I would love to be in that location - it looks very inspiring and relaxing. Thanks for the image. It is a great image, but I would suggest using an 81B filter; it will add a bit of warmth to the image, and give the greens a bit more "velvety" look.
That is a mighty long lens for 4x5! Agree that more could come from the greens, but since it is a scan from colour neg, you might try removing some magenta, which would boost the greens and should make the sky a stronger blue. You can do this in a number of ways but adjusting the green curve is probably easiest. Obviously this is something which you could play with when making the print. I find it very hard to get convincing colours straight away from scans of colour neg film.

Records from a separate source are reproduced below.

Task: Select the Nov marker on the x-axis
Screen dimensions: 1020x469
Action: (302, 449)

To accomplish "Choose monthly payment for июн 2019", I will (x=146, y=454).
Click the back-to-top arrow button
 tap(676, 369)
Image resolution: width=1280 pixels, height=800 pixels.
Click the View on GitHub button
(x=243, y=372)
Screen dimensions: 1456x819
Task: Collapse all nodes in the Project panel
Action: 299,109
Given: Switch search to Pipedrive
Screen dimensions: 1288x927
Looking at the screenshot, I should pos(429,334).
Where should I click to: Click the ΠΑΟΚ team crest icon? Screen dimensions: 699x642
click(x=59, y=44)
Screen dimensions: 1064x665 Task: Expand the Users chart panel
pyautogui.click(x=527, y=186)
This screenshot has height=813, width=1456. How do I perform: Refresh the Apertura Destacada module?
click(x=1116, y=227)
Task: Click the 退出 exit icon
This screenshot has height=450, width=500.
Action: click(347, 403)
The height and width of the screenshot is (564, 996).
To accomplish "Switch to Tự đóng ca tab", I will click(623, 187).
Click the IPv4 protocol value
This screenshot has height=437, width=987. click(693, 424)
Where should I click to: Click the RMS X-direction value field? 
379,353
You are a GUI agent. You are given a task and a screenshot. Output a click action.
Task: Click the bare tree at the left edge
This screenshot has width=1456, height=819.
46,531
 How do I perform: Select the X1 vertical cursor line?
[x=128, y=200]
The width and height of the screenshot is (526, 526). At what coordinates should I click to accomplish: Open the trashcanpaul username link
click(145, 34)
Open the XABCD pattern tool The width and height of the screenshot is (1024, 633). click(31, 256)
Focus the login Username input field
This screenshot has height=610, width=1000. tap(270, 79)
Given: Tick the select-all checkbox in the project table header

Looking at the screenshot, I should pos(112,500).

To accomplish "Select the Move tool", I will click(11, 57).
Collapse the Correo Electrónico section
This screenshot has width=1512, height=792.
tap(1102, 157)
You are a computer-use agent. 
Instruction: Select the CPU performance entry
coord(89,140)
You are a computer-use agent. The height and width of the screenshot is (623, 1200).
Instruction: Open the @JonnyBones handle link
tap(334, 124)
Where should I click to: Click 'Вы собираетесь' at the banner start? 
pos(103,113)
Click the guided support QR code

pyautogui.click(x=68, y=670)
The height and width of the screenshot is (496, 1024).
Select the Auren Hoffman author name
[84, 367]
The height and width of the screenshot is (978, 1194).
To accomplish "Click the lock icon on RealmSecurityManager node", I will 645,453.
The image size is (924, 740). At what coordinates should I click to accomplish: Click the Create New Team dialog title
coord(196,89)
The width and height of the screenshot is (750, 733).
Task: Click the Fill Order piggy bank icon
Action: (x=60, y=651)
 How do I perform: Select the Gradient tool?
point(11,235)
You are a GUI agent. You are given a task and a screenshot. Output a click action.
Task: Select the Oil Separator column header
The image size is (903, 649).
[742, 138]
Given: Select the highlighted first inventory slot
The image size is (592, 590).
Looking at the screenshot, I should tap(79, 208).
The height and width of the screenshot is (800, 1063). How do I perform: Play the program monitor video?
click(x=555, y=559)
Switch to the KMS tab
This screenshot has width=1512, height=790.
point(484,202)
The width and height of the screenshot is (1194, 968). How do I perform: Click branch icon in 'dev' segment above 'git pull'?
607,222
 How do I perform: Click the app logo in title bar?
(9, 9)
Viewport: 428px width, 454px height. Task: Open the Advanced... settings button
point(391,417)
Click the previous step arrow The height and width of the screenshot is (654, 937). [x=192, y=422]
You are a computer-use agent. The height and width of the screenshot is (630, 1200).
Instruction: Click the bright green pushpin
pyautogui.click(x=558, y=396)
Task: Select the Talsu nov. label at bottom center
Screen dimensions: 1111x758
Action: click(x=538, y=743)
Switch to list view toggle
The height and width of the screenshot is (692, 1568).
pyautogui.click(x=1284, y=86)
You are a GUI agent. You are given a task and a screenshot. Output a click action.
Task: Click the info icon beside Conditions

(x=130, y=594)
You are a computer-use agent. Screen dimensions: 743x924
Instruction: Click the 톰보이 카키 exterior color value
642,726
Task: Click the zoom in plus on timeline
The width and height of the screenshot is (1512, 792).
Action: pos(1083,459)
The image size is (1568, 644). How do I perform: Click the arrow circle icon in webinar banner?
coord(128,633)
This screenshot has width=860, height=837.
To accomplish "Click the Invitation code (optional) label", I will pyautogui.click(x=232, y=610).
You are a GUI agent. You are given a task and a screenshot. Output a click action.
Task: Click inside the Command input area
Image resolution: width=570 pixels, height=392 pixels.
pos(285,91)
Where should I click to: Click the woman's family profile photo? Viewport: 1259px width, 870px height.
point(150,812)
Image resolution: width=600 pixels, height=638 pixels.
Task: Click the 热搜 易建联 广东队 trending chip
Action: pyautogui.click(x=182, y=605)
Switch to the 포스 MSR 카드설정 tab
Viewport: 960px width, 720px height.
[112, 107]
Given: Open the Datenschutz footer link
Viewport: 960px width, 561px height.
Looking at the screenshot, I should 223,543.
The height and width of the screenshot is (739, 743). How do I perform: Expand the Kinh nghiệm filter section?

An inverted warm-up grad filter works well in a shot like this. Hereby the sky is left colder and the rest gets warm-ed up thereby enhancing colour contrast. Mine is an 81B with a soft transition which I feel works well when there is haze on the horizon.
I have 2 81b's for my lee holder. A.3 hard grad, and a .6 soft grad. I never thought about using it upside down. Doh! It was late in the day and was already taking on the sunset colorcast, more than shows in the scan. I thought it would be warmer looking than it was. My fingers were freezin, it was only 34 degrees. After Roteague's coment I put an 81 warming filter on it in PS, and it looked much better. As I said I rarely shoot color. I might have to try some more after looking at Roteague's site, man that stuff is fantastic. Don't know if I will have it printed or not . I don't do color at home.